Ueli Haefeli: Die Frage trifft den Nerv. Genau deswegen findet Mobility Pricing zurzeit wenig Akzeptanz. Pendler, die ohnehin fast keinen Sitzplatz finden, empfinden es als ungerecht, mehr für ihr Zugticket bezahlen zu müssen als die anderen.
Sie bezahlen ja auch mehr für eine schlechtere Leistung.
Fakt ist, sie verursachen in diesem Moment ungleich mehr Verkehr als die anderen, und dies müssen sie bezahlen. Knappes Gut wird teurer, das ist marktwirtschaftlich ganz normal.
Die Leute müssen zur Arbeit. Wer kann schon um 11 Uhr bei der Arbeit eintrudeln, um die Spitzenzeiten im Zug zu umgehen? Man müsste die Arbeitgeber zwingen, auch mitzuspielen.
Warum? Es zwingt Sie auch niemand, auf dem Land oder weit entfernt von ihrem Arbeitsplatz zu wohnen. Die Verkehrsinfrastruktur hat ihre Kapazitätsgrenzen bald erreicht. Aber wenn Sie schon Arbeitgeber ansprechen: Mobility Pricing könnte zum Lohnelement werden: Einem unverzichtbaren Mitarbeiter bezahlt ein Unternehmer vielleicht den Aufschlag. Wenn nicht, verlegt der Mitarbeiter seinen Wohnort vielleicht näher zum Arbeitgeber.
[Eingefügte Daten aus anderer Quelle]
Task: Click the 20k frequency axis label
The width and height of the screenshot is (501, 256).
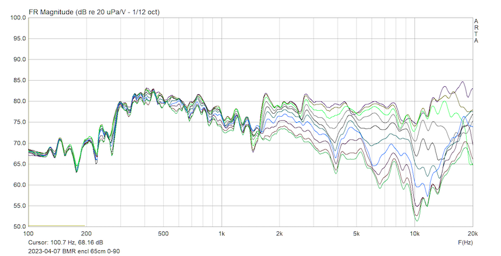Action: [x=472, y=234]
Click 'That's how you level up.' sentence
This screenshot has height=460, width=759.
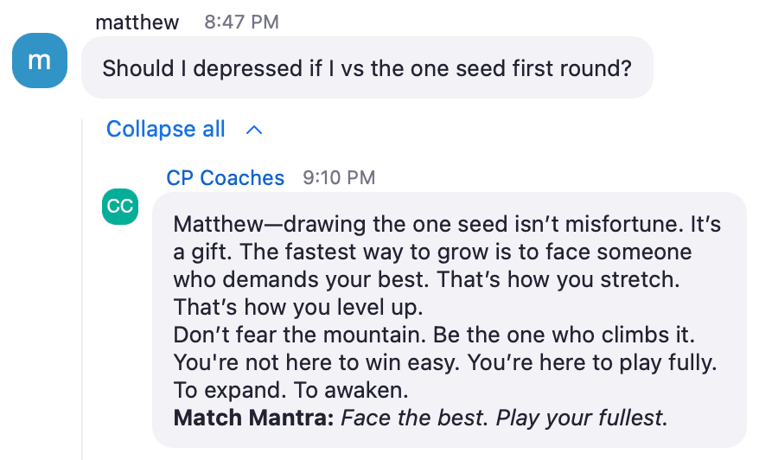[298, 307]
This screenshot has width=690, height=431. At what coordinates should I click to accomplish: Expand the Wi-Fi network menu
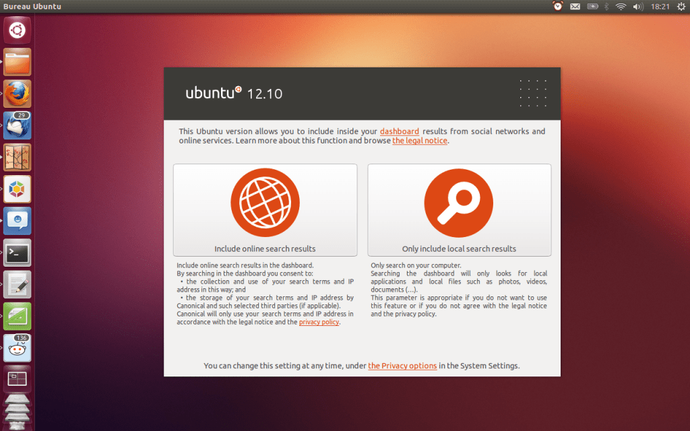[621, 7]
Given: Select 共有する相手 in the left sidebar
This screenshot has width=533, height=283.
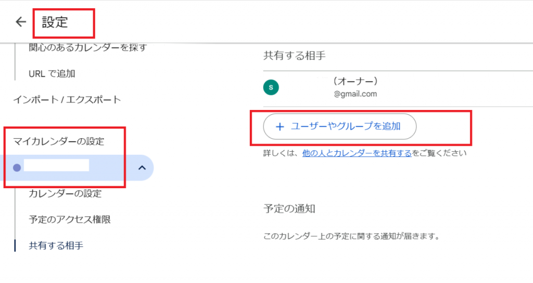Looking at the screenshot, I should pos(56,245).
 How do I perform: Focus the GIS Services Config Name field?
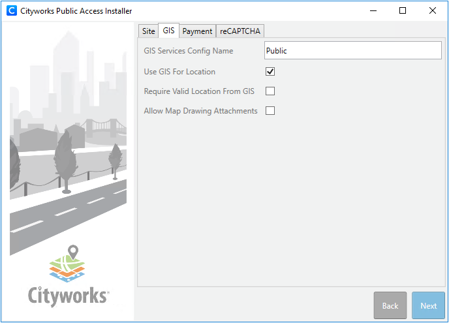pos(352,51)
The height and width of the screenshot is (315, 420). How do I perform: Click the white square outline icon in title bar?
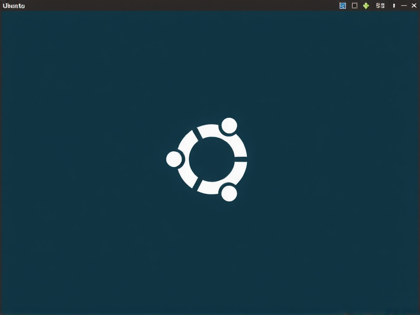click(354, 5)
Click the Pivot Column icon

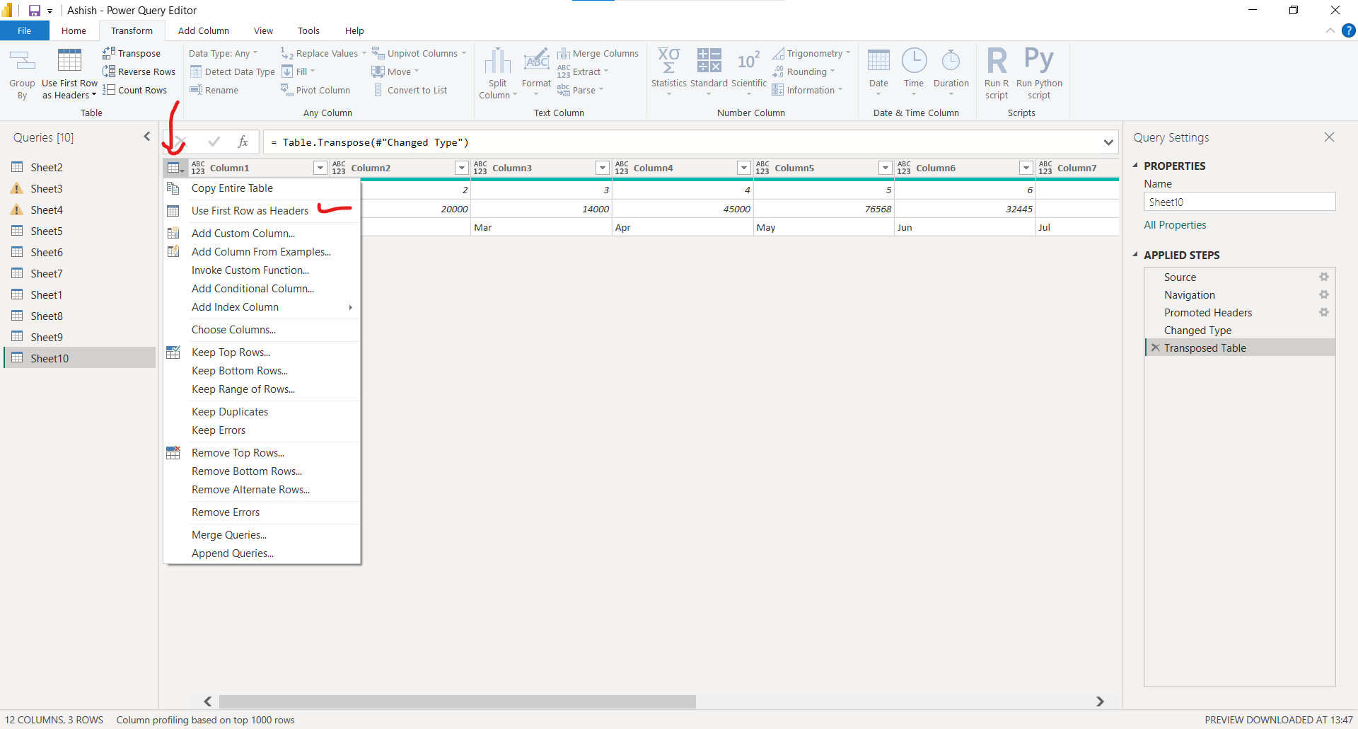click(x=286, y=90)
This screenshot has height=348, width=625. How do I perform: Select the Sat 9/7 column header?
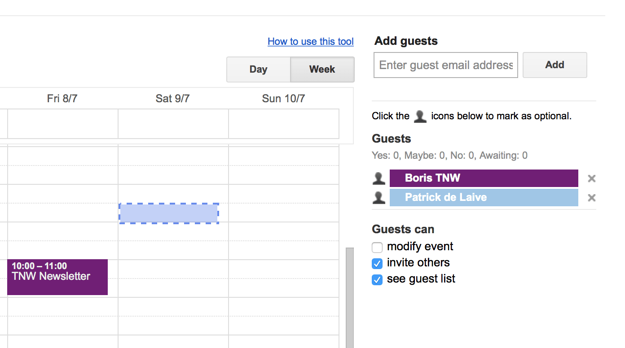tap(173, 99)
Das klingt etwas gar einfach. Warum stösst Mobility Pricing dann hier auf so grosse Ablehnung?
Einen der Gründe haben wir schon angesprochen. Ein weiterer liegt im alten Stadt-Land-Konflikt. Das Land befürchtet, stärker zur Kasse gebeten zu werden als die Stadt, weil die Leute mehr Kilometer mit dem Auto zurücklegen. Es gibt aber Pricing-Modelle, die solche Unterschiede ausgleichen. Der Bund ist aber noch wenig konkret in diesen Fragen.
Führt kein Weg an Mobility Pricing vorbei?
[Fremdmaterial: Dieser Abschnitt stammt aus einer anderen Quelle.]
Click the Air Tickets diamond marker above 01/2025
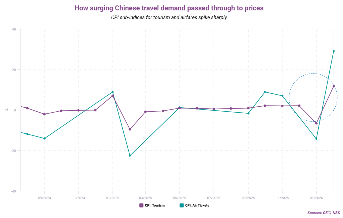The height and width of the screenshot is (218, 343). (113, 92)
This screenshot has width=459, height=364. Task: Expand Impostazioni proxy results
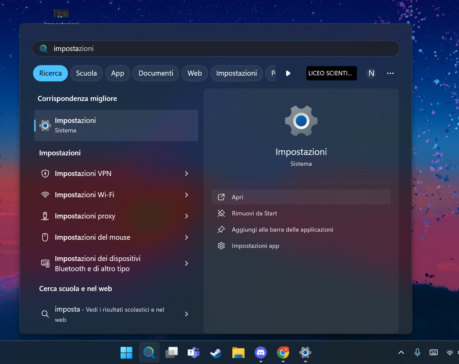(186, 216)
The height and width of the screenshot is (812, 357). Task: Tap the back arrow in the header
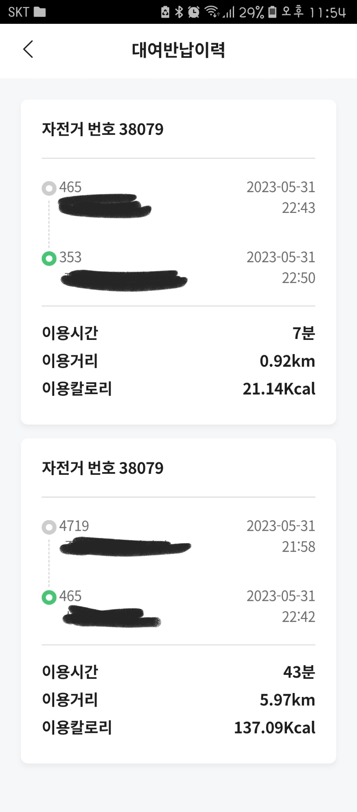(x=28, y=49)
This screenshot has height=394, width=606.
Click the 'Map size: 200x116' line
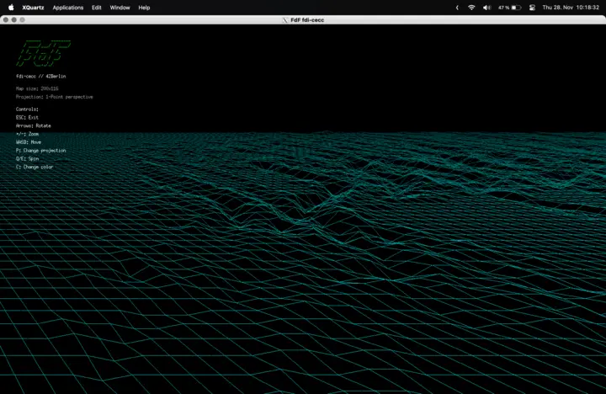[x=37, y=88]
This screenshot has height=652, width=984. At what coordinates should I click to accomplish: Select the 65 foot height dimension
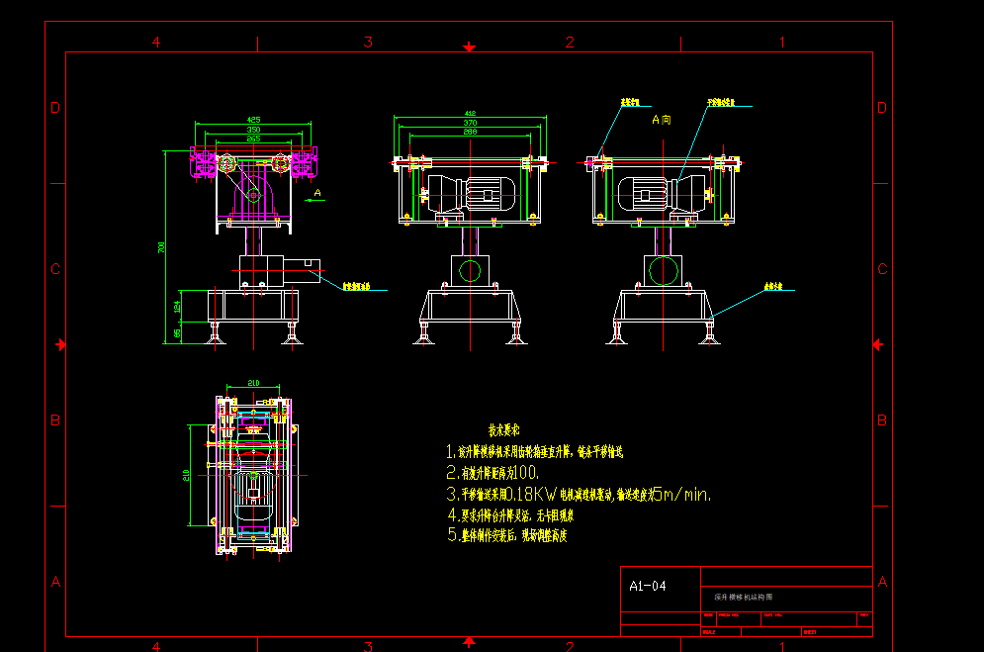[177, 333]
Nicht, wenn wir weniger Stau und ein so komfortables Zugreisen wollen. Irgendwann müssen wir in den sauren Apfel beissen. Die Alternativen wären, die Abgaben auf dem Benzin nochmals zu erhöhen, oder noch mehr Steuermittel in den öffentlichen Verkehr zu stecken. Mobility Pricing ist fair: Jeder bezahlt den Verkehr, den er verursacht, und das Verkehrswachstum wird nicht zusätzlich durch Subventionen angeheizt.
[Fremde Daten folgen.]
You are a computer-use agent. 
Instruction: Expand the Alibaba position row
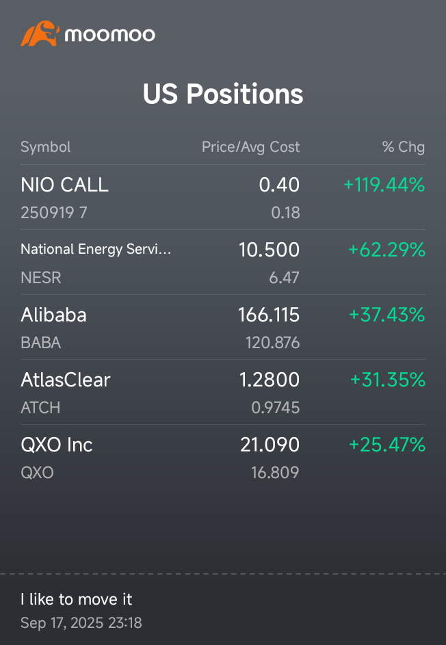click(53, 315)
Bei den Flugtickets regt sich keiner auf, wenn sie in der Hochsaison teurer verkauft werden. Warum?
Weil das Modell so gewachsen ist. Und natürlich auch, weil der Durchschnittsschweizer vielleicht einmal im Jahr fliegt.
In London kennt man das Road Pricing auf dicht befahrenen Strecken in der Innenstadt bereits. Warum hat es da funktioniert?
Weil es nicht per Volksabstimmung durchgesetzt werden musste und weil der Problemdruck grösser war. An der Urne haben es solche Anliegen sehr schwer, denn sie sind sehr emotional aufgeladen.